When isolating Total RNA from cell or tissues, there is a mixture of RNA species. This includes a majority of rRNA for processing of transcripts. You are interested in the mRNA fraction, I assume, therefore you want to decrease the interference of competing species depending on what system you are using RNAseq, etc. This will allow you to calculate concentration more accurately for the each read when preparing your library.
There are kits available that have rRNA depletion protocols you can follow. Hope this helps as a general overview from my experience.
My strong suggestion is to ask these questions and to work closely with people who will run sequencing for you (I assume, you are not going to load your samples on sequencing machine yourself....). Talk to people directly! They (these people) should help you to design your experiment, choose reagents properly, etc.
I don't think anybody here have an ability to help you better and faster.
Your first question, regarding how to generate libraries for sequencing:
First you have to decide on what sequencing platform (instrument) you will be sequencing, as this will influence which kit you will use. There are several different commercially available RNA-seq library prep kits on the market. Some are more streamlined than others and some are more efficient in generating libraries from various inputs. Establish how much material you have to work with. If you have limited material, start you search for a low input kit.

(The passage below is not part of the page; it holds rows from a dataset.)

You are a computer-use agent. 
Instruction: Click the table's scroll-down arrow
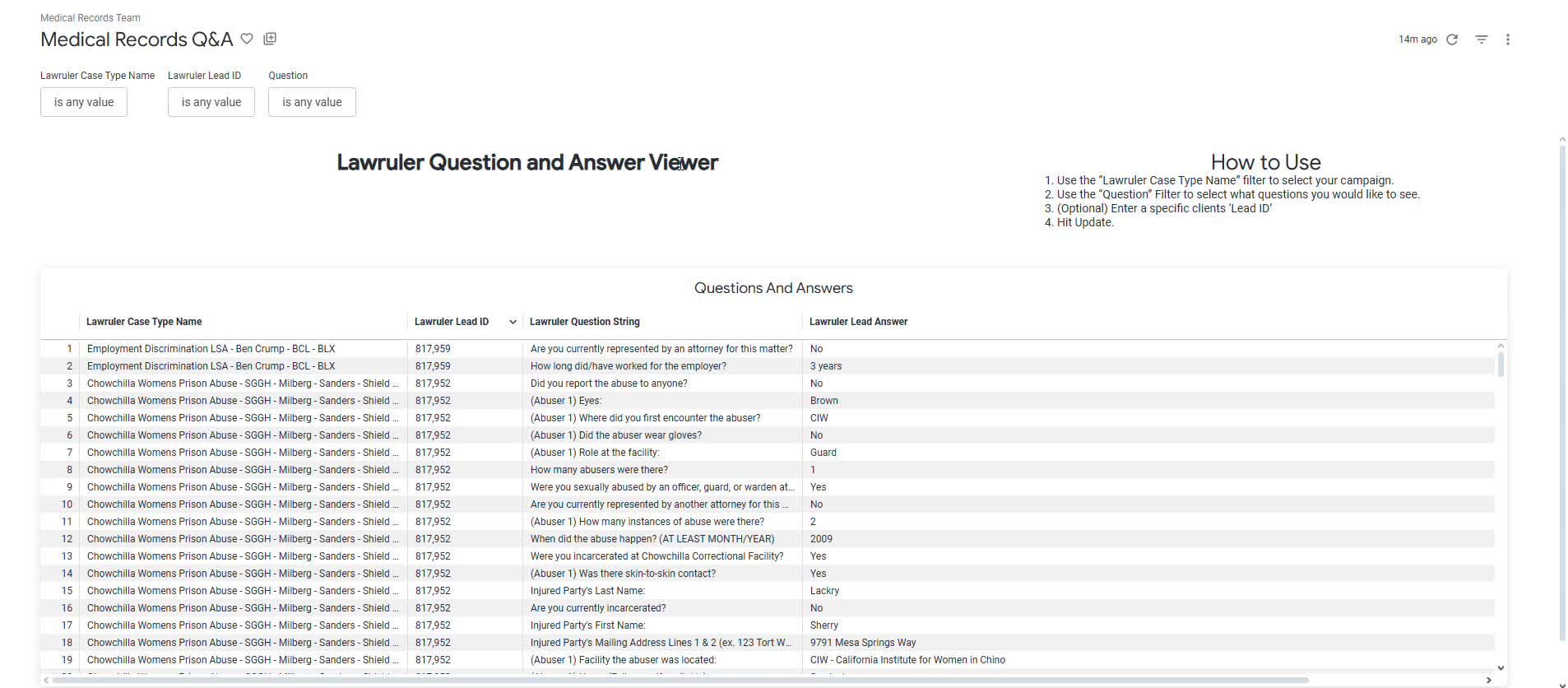coord(1501,667)
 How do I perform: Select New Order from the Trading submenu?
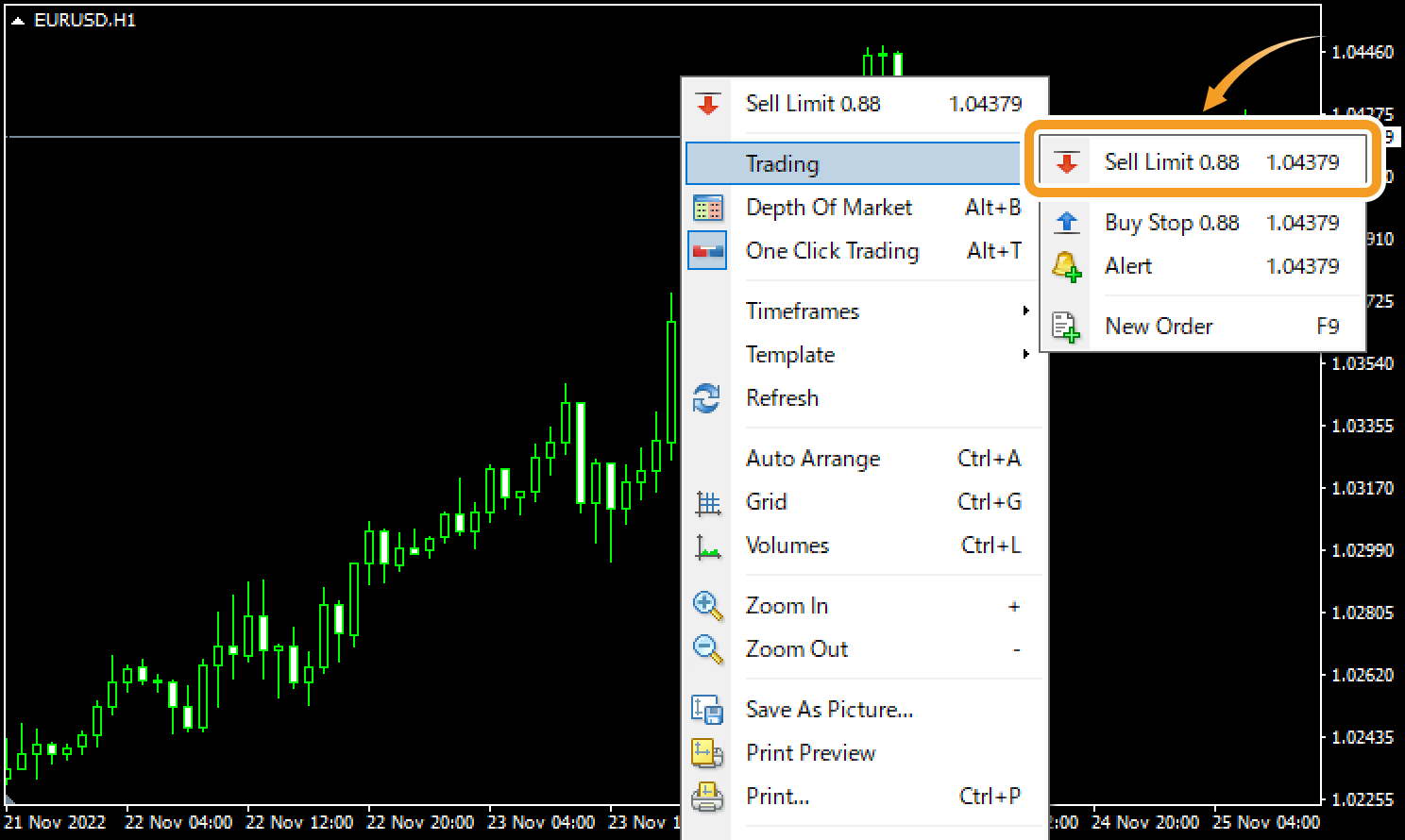(1160, 325)
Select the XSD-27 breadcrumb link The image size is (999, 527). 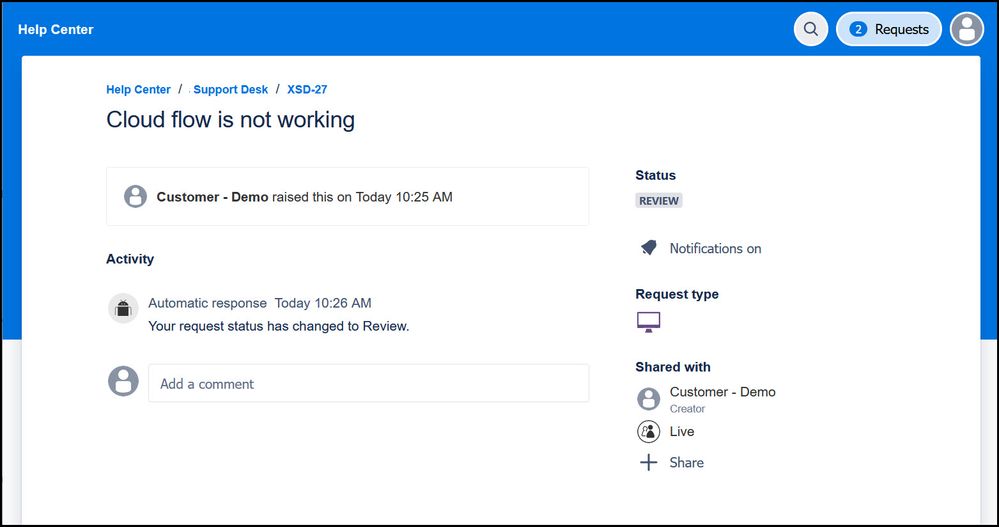[x=307, y=89]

As for your second question, regarding rRNA depletion:
As Timothy states, total RNA is made up of several different species of RNA. The greatest part of this will be rRNA. To get rid of the rRNA you can either digest it enzymatically or you can capture the rRNA. Both methodes have pros and cons. I prefer the enzymatic method as this is mostly independent of the quality of the total RNA. Degraded rRNA might slip through if you do a capture method. By performing rRNA depletion you will only get rid of rRNA and you will be left with all other RNAs, including mRNA, small RNA etc.
If you are only interested in mRNA, I would suggest mRNA capture, as this ensures that you not only get rid of rRNA but all other RNAs in the mix.
Again there are several kits on the market. The first decision will be to think of if you want to do mRNA capture or rRNA depletion.
Then, as Olga says, it might be the best to think about what you want from the data before you dive headfirst into ordering kits and reagents.